The government is now being urged to reverse course as polls show public support for them has collapsed and as Conservative Party colleagues have begun openly discussing whether they should be replaced, just 37 days after taking office.
With financial markets shaken, the government has already announced a full fiscal plan detailing the cost of unfunded tax cuts and whether they will boost economic growth.
Al Jazeera’s Neave Barker, reporting from London, said the government, which has repeatedly stressed the benefits of its plan, appeared to be bowing to the pressure.
“There is a lot of speculation growing as to whether the government is now ready to announce a reversal in some or many aspects of the budget,” he said.
“There’s also a lot of speculation about what could possibly go, including possibly the decision to lower the cooperation tax,” he added.
‘Let’s wait and see’
Greg Hands, a junior trade secretary, suggested people must now “wait and see” what Kwarteng’s announcement, scheduled for October 31, brings.

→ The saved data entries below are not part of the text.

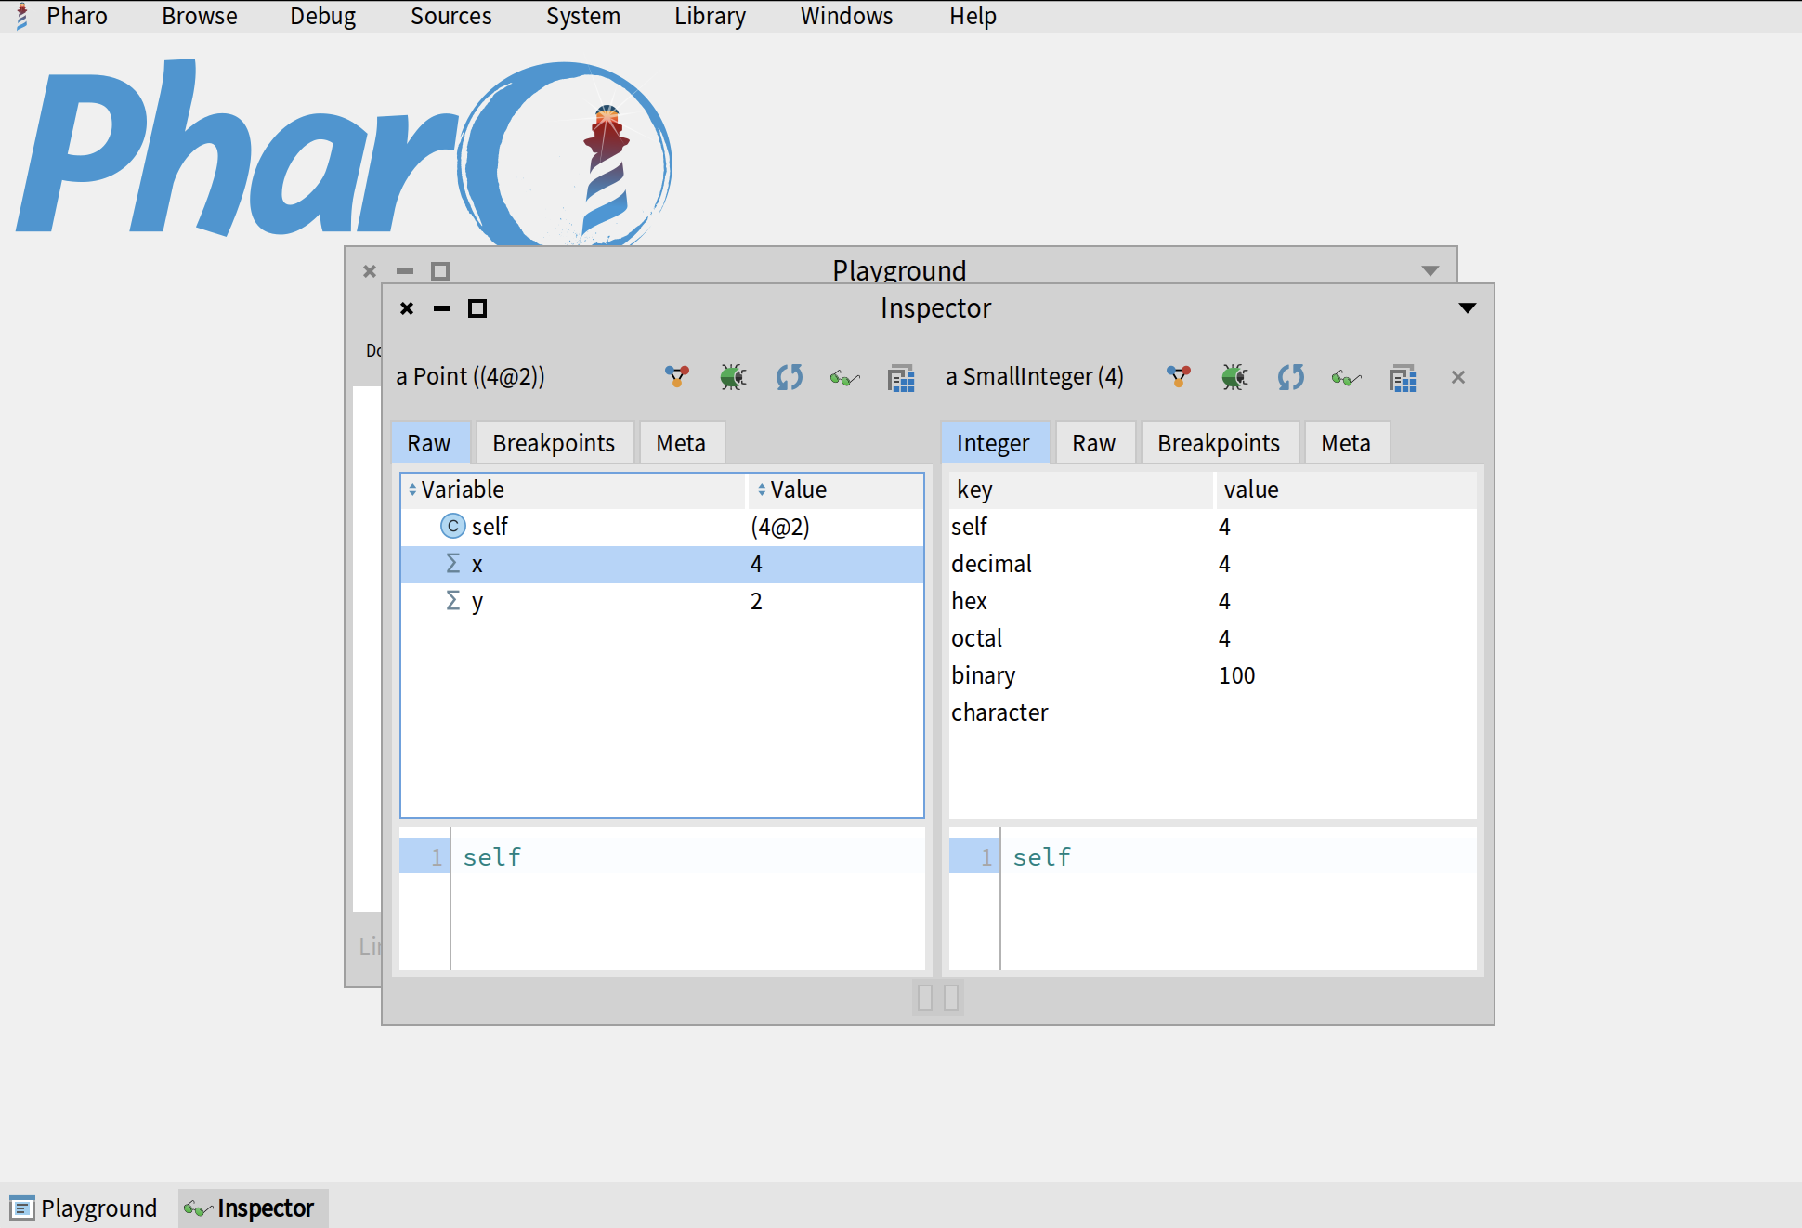The width and height of the screenshot is (1802, 1228).
Task: Refresh the Point inspector pane
Action: pos(789,377)
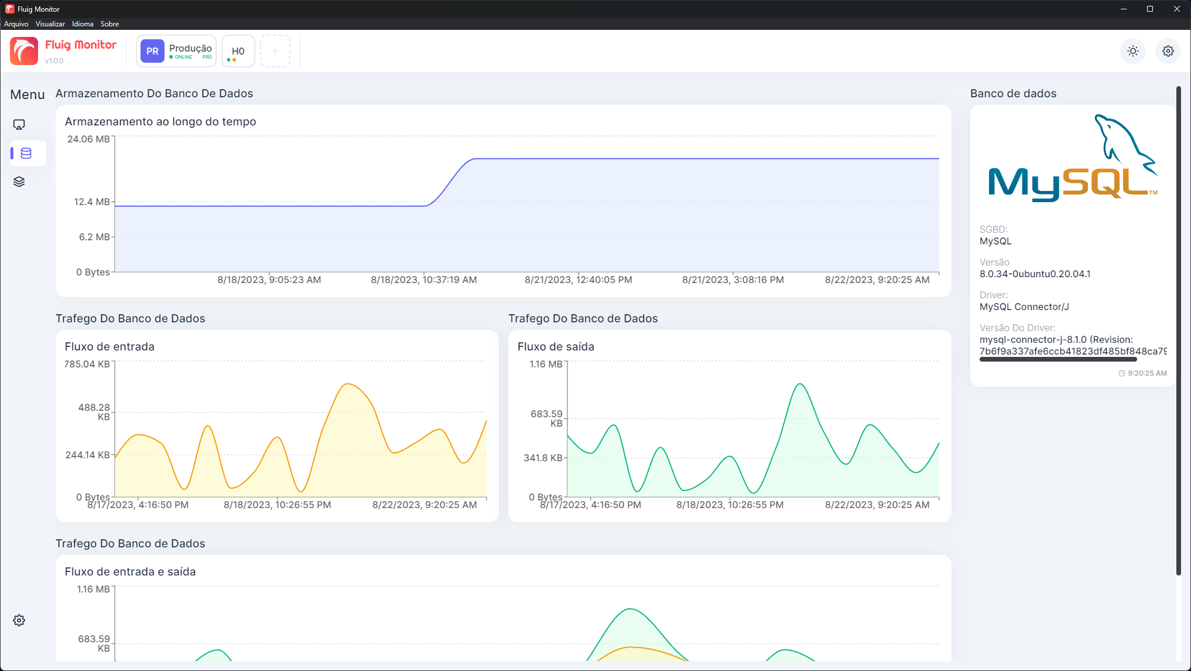Open the Sobre menu
This screenshot has height=671, width=1191.
click(x=109, y=24)
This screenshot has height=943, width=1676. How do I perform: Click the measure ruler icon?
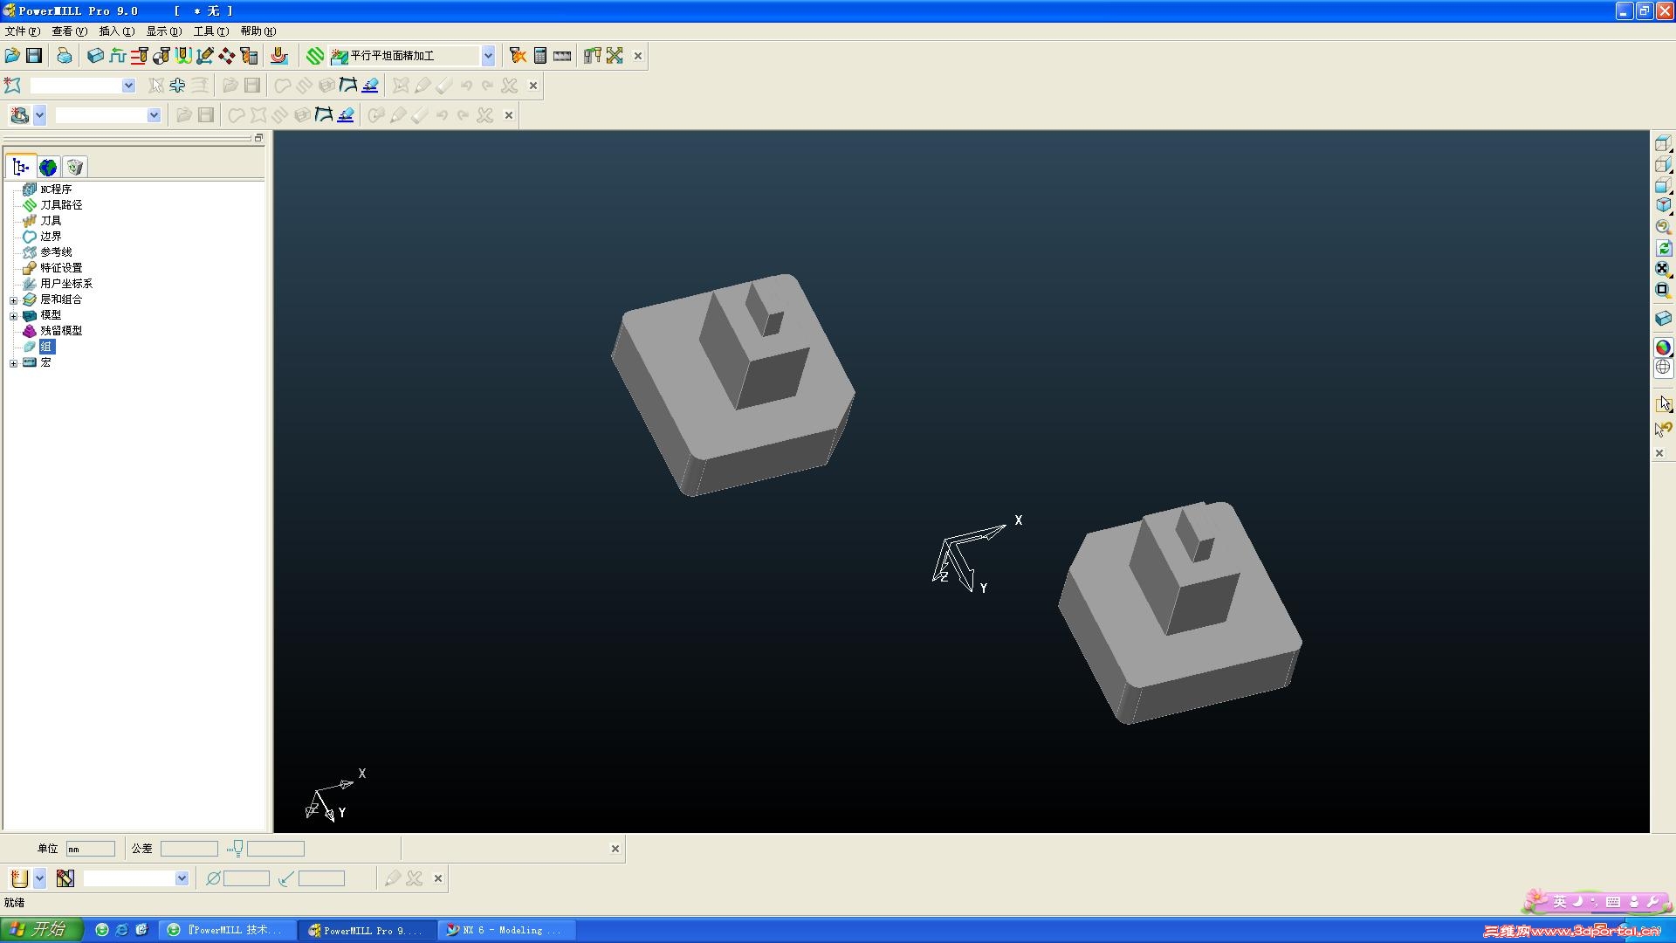(562, 56)
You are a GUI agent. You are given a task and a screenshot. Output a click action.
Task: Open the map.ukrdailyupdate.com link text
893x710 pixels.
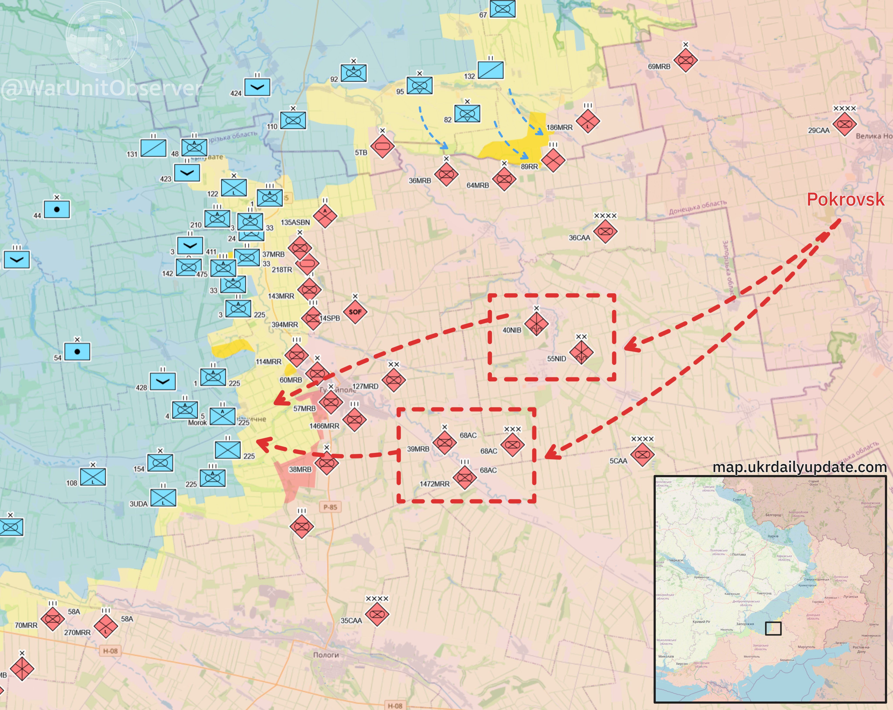[799, 467]
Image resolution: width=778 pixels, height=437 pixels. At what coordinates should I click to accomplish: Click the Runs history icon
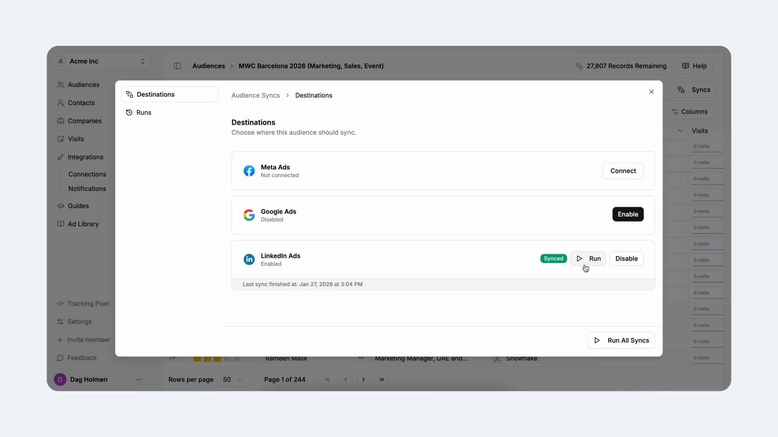(x=129, y=112)
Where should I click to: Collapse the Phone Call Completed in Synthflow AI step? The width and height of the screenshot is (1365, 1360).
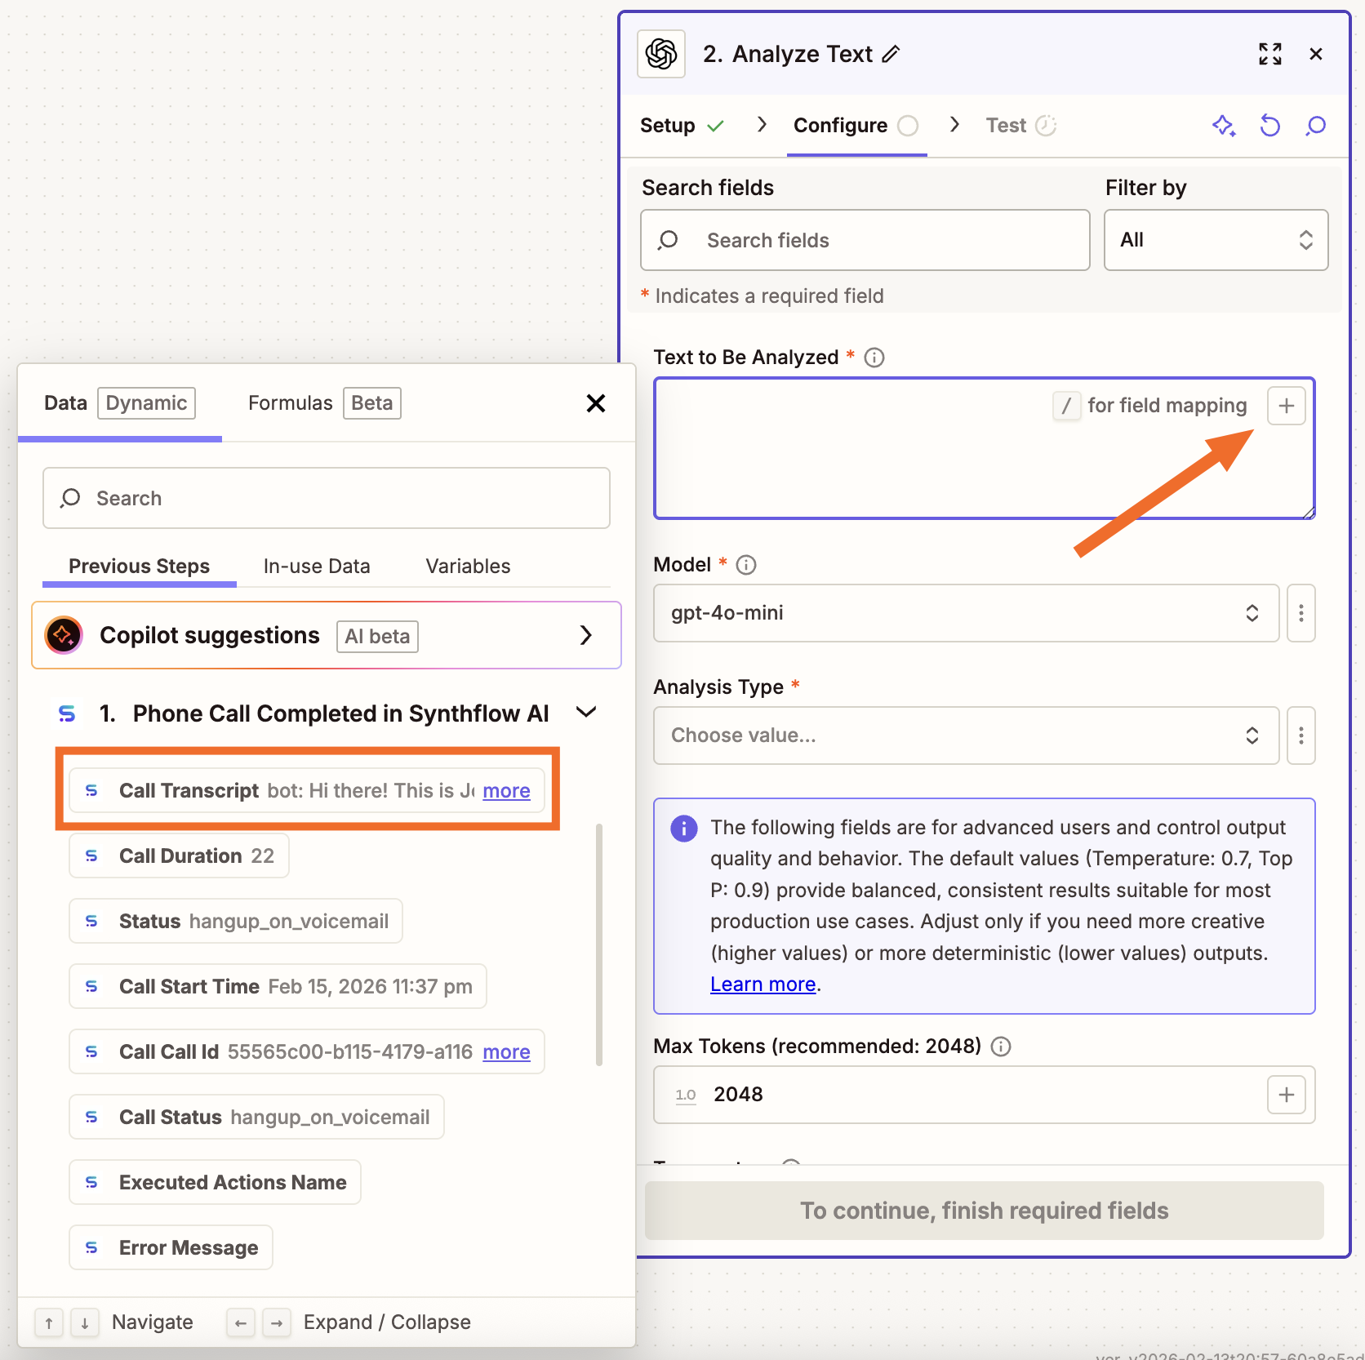pyautogui.click(x=586, y=712)
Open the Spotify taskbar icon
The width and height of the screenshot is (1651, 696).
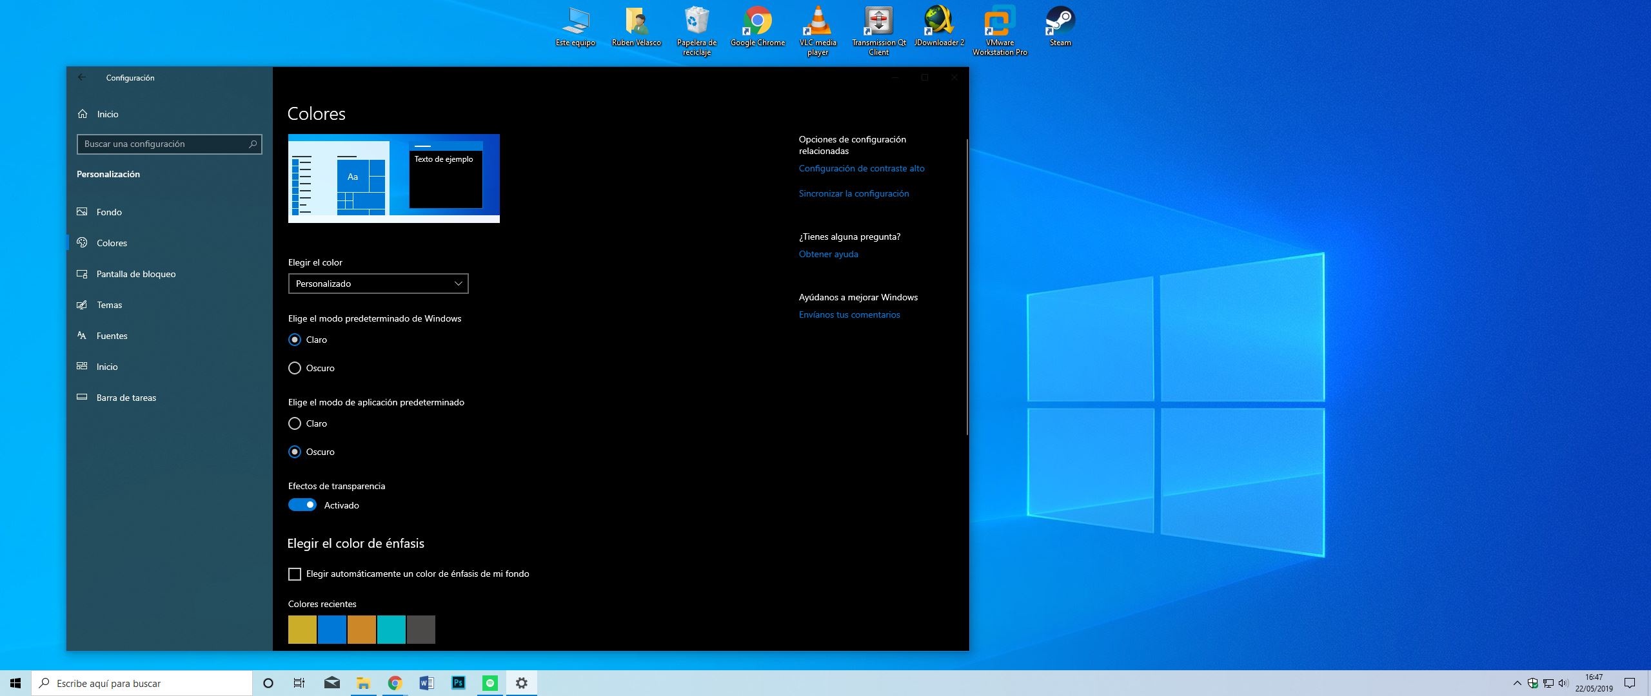[490, 683]

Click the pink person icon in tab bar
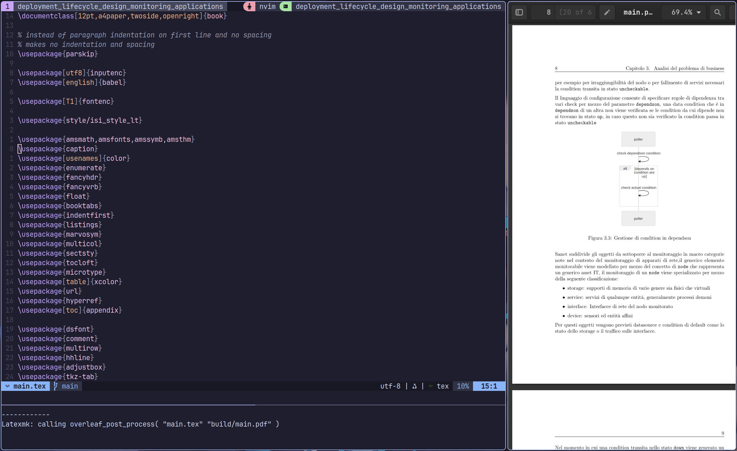click(249, 6)
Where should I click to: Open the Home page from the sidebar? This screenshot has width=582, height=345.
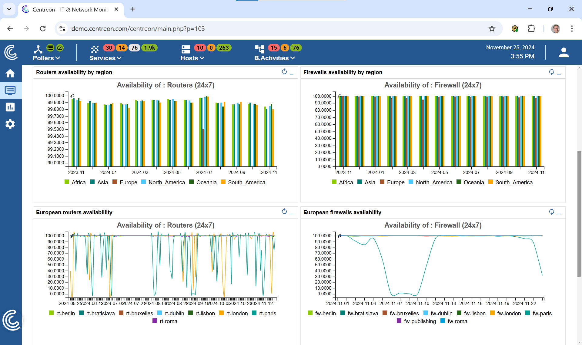10,73
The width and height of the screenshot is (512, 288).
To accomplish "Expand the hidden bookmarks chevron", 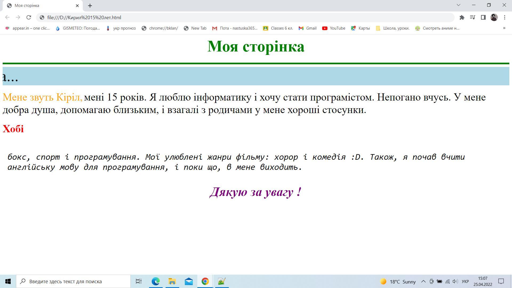I will 504,28.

Asked if the government was preparing a change of course, Hands told Sky News: “I saw the Prime Minister yesterday. The Prime Minister and the Chancellor are determined to implement the growth plan.
“I think we just have to wait and see what the Chancellor says in the medium-term plan for October 31.”
Mel Stride, a supporter of Truss’ leadership rival Rishi Sunak and chairman of the influential parliamentary Treasury Select Committee, said the proposal was unacceptable.
“I think we’re at a point now where we need this very strong, significant signal to the market that fiscal credibility is now back firmly on the table. And I think that means doing something now,” Stride told BBC Radio.
The sense of chaos at the heart of the government has fueled speculation as to whether Truss and Kwarteng can survive.
Truss was elected by party members rather than the broader electorate as the UK’s fourth prime minister in six politically turbulent years.